Please filter the data below down to the lines holding the string "agent".

Top of MATERIAL PROVIDED

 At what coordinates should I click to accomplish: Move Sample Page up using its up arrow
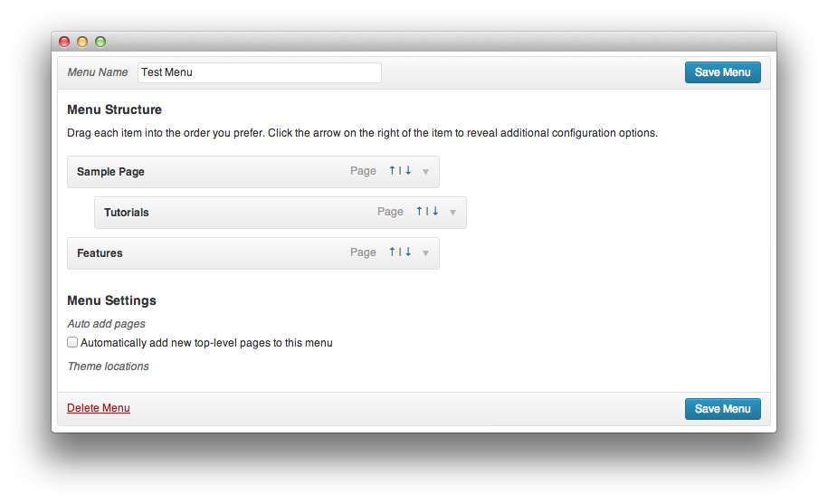point(392,171)
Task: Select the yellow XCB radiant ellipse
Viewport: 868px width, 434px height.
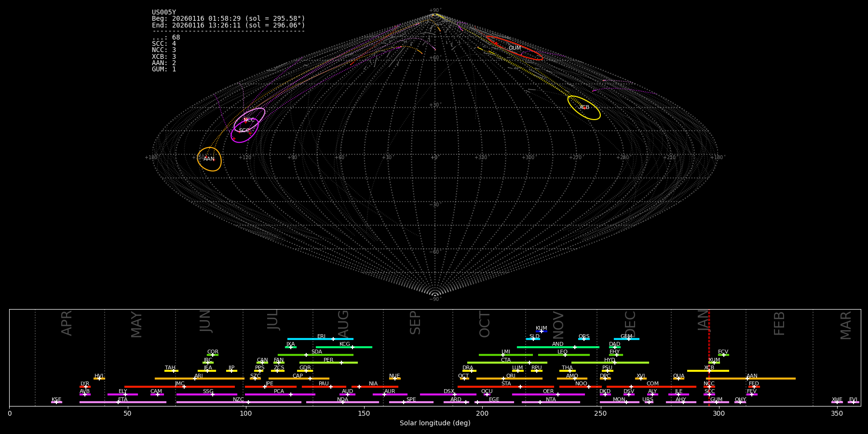Action: (584, 108)
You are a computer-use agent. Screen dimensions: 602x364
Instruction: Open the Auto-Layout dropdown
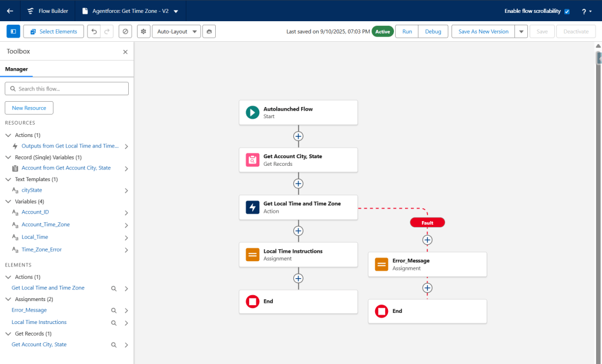pyautogui.click(x=176, y=31)
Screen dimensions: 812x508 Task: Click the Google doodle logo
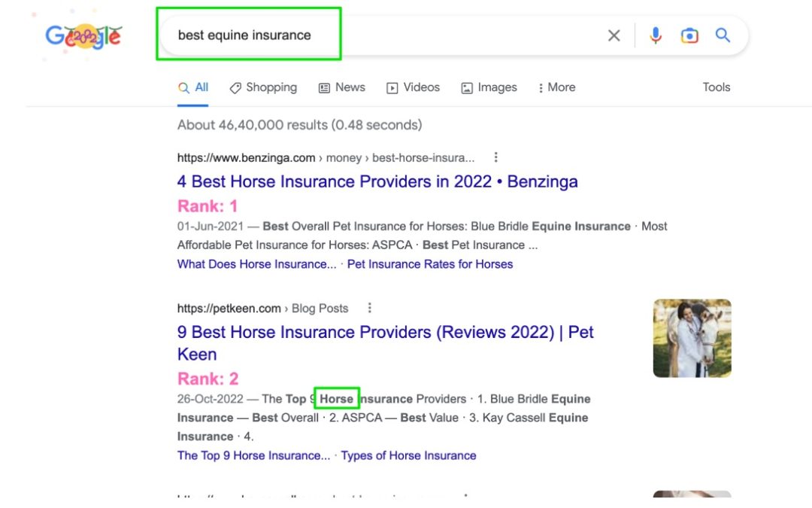pos(83,35)
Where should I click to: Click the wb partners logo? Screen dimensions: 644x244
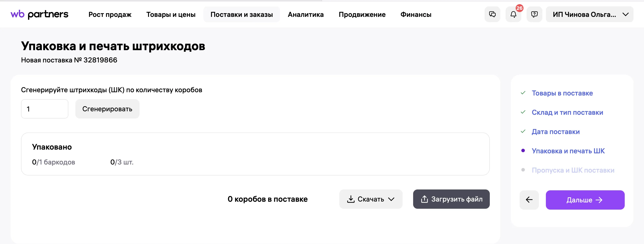[39, 15]
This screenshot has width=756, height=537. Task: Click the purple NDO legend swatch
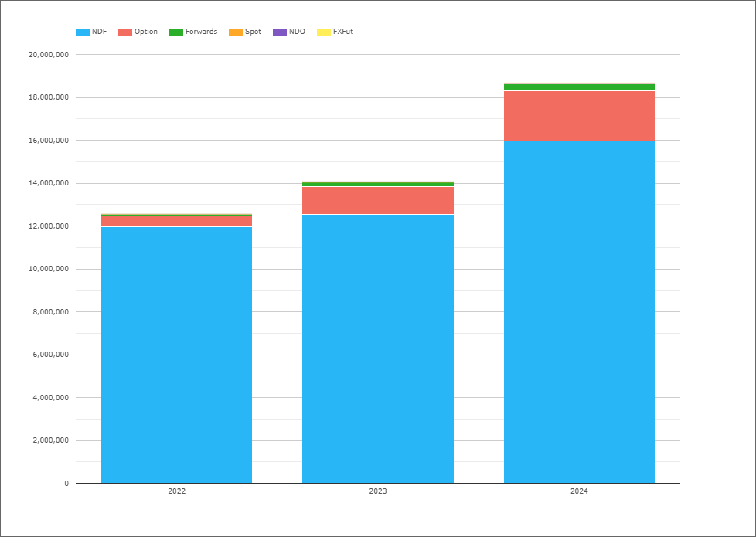tap(280, 32)
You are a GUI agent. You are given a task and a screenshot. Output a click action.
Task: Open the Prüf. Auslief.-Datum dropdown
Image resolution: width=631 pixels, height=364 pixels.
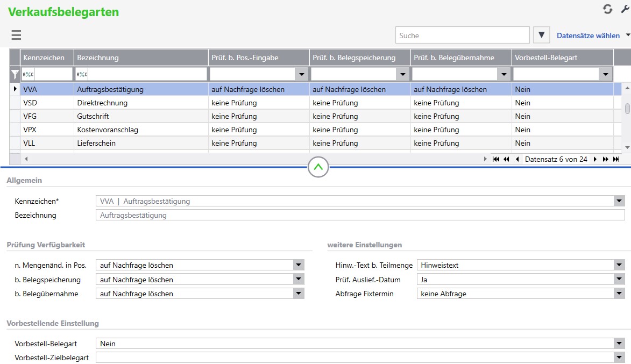(x=619, y=280)
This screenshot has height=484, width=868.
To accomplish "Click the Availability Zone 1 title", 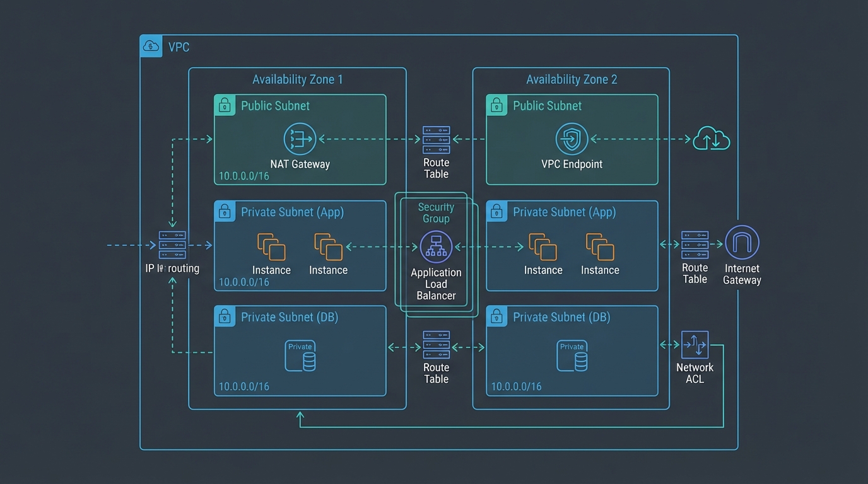I will click(297, 79).
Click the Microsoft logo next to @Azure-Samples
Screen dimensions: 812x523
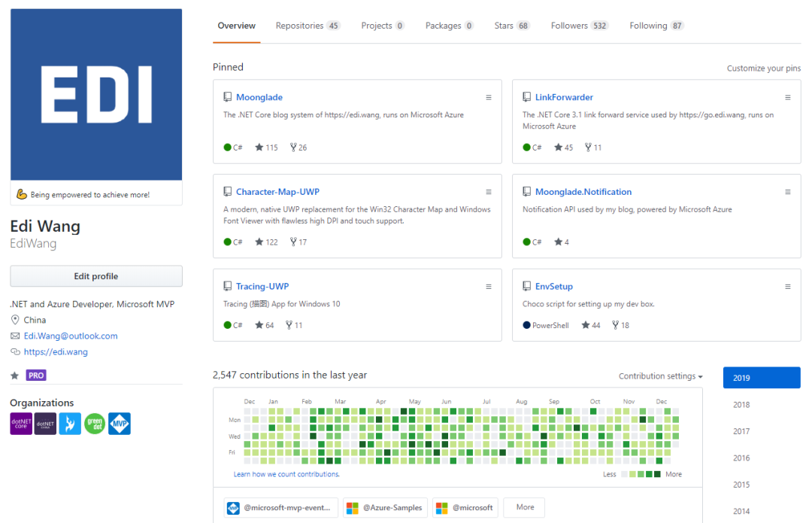click(x=352, y=508)

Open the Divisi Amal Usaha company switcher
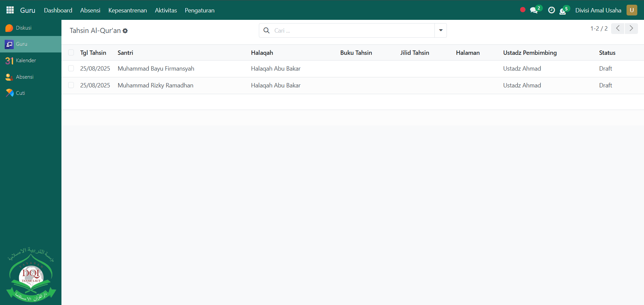pyautogui.click(x=598, y=10)

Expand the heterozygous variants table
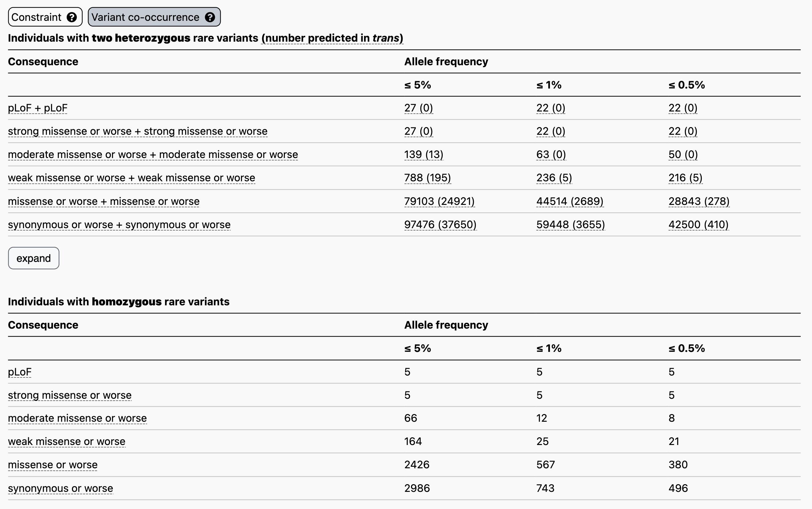coord(34,258)
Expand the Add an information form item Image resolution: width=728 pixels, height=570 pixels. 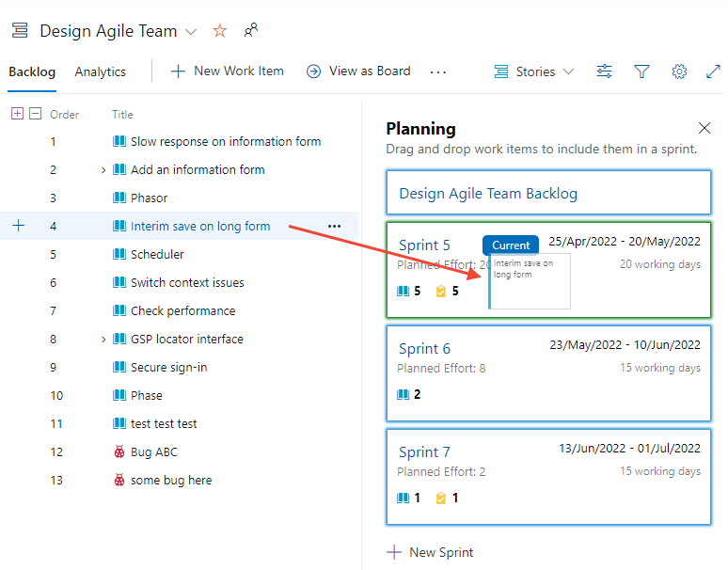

Bottom of MATERIAL PROVIDED

● WRITTEN ANSWER:
You are a computer-use agent. Screen dimensions: 602x364
You are a GUI agent. You are given a task and a screenshot. Output a click action.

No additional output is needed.